▶ **About this exercise**: Down to the last line, restate the records below word for word, dropping every image.

Stored data entries
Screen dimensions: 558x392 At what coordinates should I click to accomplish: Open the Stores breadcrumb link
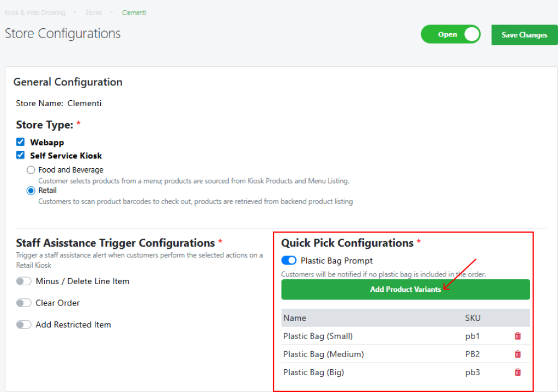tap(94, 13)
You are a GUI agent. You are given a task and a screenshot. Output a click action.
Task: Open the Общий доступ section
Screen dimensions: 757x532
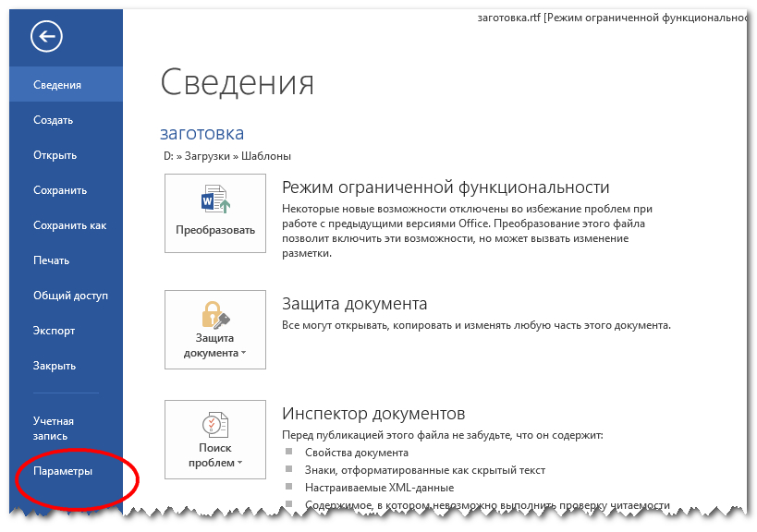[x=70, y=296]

▶ **Your solution**:
Screen dimensions: 558x392 At what coordinates should I click to accomplish: Open the Stores breadcrumb link
tap(94, 13)
You are a GUI agent. You are given a task and a screenshot. Output a click action.
Task: Open the Общий доступ section
Screen dimensions: 757x532
[x=70, y=296]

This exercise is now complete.